Samantha Elise Elliott, that is my name. It's a beautiful name, in my humble (okay, maybe not-so-humble) opinion. It has been my name for well over 22 years now, and the only nickname I ever really go by is Sam, much to my chagrin (but that's a post for another day).
My point is that at no point have I ever gone by any other name (though I'm sure I'd smell as sweet), especially not, say, Stephanie. Not, of course, that there is anything wrong with the name Stephanie; it too is a beautiful name. But, it's taken by my sister, and as such, when I am called Stephanie, it brings back memories of being a very frustrated little girl who couldn't understand why her family couldn't seem to remember that she was Samantha.
Finally, I think I have the answer. It has presented itself to me before, and I noticed it then, but I never really put two and two together. Four, the answer is four.
You see, I always assumed that the mix up was caused by the fact that my sister and I are close in age, looked similar when we were younger, and both had an uncanny talent for driving people nuts. Then, when I was nine, I went to Disneyland with my father et al. On the plane to California, the six of us were forced to be seated separately. I was seated next to a very nice, older woman named Rose (yes, I still remember her), who was on her way to visit her recently-born grandson for the first time. Anyway, during our flight, we chatted quite a bit, and when she was exiting the plane in San Diego, she said, "It was nice meeting you, Stephanie. Have a good trip." I was amazed; it was the first time that I had ever noticed (though I'm sure it had happened before) anyone calling me by my sister's name, and she didn't know I had a sister called Stephanie!

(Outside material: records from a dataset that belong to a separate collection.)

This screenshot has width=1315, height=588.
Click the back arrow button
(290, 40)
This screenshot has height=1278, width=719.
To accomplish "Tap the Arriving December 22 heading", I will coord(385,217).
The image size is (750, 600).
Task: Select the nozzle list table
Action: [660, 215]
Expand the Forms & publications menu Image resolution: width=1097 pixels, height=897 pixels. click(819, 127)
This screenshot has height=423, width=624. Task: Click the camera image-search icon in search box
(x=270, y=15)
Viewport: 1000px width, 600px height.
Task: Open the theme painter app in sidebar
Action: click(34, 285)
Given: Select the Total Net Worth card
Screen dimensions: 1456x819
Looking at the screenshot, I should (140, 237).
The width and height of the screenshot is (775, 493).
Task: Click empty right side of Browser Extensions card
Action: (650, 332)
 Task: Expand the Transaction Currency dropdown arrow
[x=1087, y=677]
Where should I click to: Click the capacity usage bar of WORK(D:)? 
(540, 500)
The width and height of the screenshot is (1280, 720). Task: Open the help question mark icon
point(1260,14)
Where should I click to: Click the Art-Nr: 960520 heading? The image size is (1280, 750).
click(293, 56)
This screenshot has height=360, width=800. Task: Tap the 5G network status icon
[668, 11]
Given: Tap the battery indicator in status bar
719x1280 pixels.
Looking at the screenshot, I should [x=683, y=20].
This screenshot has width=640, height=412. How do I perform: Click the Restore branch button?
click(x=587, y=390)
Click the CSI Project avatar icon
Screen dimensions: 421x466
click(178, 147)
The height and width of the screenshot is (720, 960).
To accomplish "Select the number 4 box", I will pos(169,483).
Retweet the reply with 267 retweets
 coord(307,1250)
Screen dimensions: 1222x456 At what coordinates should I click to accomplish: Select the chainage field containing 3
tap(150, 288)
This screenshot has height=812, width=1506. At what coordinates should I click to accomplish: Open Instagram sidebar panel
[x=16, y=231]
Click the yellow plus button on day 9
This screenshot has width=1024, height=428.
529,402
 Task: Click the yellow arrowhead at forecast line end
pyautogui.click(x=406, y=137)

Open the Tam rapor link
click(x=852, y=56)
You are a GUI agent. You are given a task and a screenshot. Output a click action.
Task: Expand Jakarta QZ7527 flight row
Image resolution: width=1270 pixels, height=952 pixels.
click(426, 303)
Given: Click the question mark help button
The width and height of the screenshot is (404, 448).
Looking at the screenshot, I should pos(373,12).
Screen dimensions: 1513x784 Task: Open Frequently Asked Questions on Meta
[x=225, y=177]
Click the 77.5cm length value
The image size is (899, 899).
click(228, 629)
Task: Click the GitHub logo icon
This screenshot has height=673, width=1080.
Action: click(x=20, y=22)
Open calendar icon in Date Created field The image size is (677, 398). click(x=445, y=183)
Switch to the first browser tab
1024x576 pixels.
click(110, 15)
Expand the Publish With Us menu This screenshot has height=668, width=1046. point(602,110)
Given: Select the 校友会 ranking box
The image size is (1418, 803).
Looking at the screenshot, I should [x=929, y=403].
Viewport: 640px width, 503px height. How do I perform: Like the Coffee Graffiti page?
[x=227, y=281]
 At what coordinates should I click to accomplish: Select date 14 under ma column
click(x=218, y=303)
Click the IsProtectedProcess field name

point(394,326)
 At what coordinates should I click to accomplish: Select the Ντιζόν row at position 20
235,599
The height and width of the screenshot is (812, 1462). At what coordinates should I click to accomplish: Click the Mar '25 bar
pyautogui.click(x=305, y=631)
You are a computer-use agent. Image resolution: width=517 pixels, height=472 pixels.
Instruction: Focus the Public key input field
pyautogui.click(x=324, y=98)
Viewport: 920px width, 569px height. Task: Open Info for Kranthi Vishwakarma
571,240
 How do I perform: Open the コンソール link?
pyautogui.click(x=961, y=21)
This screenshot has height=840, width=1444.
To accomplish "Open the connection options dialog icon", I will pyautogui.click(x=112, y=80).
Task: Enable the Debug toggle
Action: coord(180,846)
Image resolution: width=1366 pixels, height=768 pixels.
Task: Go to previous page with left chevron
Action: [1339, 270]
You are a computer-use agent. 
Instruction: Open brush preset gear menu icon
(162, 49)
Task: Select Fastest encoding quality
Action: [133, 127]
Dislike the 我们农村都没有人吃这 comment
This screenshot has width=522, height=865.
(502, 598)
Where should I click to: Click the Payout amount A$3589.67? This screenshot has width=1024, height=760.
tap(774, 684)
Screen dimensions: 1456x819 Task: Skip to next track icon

As the years wore on, the same scenario would replay itself, and I always remembered Rose and that flight, but I never thought much about it beyond alternating between amused and perplexed. And then, in the past week, I have been called Stephanie three times by three different people - none of whom know that my sister exists, let alone her name.
Two of the three of those people had seen my name in print several times in the form of correspondence and my resume, and still, they got it wrong. As I was thinking back on Rose, again, and remembering other instances when it has happened, I realized that there was most assuredly a correlation between the reason that strangers remember Samantha as Stephanie and the reason that my family did - probably the same reason that my mother chose those two names as the names of her daughters.
Thus, I have come to the conclusion that I should just get used to it, because (for no apparent reason) Samantha and Stephanie go together like peas and carrots, and biscuits and gravy, and...why are all of my analogies about food? I think it's time for dinner.
Until later!
3 comments:
This journal entry really resonated with me - I can relate! I don't know how many times people have called me Kim Brown or Kim Bone or Kim Bauer. And every time someone does, I feel irascibly feisty about it.
For me, I think it's because our identity is so tied to our names, which also explains why we take pride in / or feel affection for our monikers. Great post! I've really been enjoying all these updates! Keep up the great work!
I wrote my capstone on naming and identity (as it related to Lewis Carroll's Alice books), and I read the works of a lot of philosophers and psychologists (very dense stuff) who droned on and on about the topic. I don't know that I ever came to a decision about which side of the argument I wanted to come down on. Eh, I don't know that it matters. I just know that I'm as much irritated by the mislabeling as I am fascinated about why it's always the same incorrect label.
Question. When naming a baby, do you pick out the name before the baby is born or do you wait to see the personality of the baby. Do people 'grow' into their names?